### Your goal
Begin with the first line of the entries below. Copy each line exactly, stopping after the one that contains "Per gli autori (77, 981)".

### Data records
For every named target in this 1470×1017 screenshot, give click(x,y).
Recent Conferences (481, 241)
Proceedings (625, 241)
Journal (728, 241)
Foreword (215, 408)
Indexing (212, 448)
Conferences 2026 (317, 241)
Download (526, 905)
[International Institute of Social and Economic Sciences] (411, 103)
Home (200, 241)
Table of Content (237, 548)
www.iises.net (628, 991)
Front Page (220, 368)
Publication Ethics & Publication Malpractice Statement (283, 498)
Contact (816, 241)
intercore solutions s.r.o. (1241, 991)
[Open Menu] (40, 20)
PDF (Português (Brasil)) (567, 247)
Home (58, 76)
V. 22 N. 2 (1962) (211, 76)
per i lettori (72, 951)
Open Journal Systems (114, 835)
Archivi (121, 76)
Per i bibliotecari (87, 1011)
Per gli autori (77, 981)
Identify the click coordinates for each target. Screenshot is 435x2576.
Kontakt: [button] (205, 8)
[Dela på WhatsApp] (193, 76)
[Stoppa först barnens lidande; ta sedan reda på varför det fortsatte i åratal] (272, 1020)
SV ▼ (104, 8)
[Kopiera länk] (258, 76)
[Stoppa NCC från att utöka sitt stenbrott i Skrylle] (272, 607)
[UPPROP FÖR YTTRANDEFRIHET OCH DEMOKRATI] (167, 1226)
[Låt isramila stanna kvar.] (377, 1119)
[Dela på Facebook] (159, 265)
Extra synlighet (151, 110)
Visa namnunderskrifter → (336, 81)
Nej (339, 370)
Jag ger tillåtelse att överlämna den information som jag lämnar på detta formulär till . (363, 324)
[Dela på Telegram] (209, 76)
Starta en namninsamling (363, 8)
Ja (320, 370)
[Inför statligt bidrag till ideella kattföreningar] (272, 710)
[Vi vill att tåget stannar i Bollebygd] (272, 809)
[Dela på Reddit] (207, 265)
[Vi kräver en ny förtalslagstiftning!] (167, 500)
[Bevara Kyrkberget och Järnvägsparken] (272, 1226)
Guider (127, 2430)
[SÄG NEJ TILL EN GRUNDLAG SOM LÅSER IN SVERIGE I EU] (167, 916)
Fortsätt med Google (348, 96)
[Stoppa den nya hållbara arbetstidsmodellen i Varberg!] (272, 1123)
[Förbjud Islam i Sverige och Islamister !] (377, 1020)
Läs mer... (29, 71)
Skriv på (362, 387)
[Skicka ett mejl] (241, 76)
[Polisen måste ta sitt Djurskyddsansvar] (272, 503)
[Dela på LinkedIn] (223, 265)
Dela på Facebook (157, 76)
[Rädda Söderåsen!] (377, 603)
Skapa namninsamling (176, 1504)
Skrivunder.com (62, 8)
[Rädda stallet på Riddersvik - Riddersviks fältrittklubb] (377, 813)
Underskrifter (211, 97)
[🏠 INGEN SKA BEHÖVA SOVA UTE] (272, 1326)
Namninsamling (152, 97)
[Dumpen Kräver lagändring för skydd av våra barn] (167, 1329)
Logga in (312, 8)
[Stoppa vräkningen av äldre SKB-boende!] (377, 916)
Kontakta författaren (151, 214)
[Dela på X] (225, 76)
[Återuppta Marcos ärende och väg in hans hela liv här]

### Result below
For every named target in this 1470×1017 screenshot, give click(x,y).
Recent Conferences (481, 241)
Proceedings (625, 241)
Journal (728, 241)
Foreword (215, 408)
Indexing (212, 448)
Conferences 2026 (317, 241)
Download (526, 905)
[International Institute of Social and Economic Sciences] (411, 103)
Home (200, 241)
Table of Content (237, 548)
www.iises.net (628, 991)
Front Page (220, 368)
Publication Ethics & Publication Malpractice Statement (283, 498)
Contact (816, 241)
intercore solutions s.r.o. (1241, 991)
[Open Menu] (40, 20)
PDF (Português (Brasil)) (567, 247)
Home (58, 76)
V. 22 N. 2 (1962) (211, 76)
per i lettori (72, 951)
Open Journal Systems (114, 835)
Archivi (121, 76)
Per i bibliotecari (87, 1011)
Per gli autori (77, 981)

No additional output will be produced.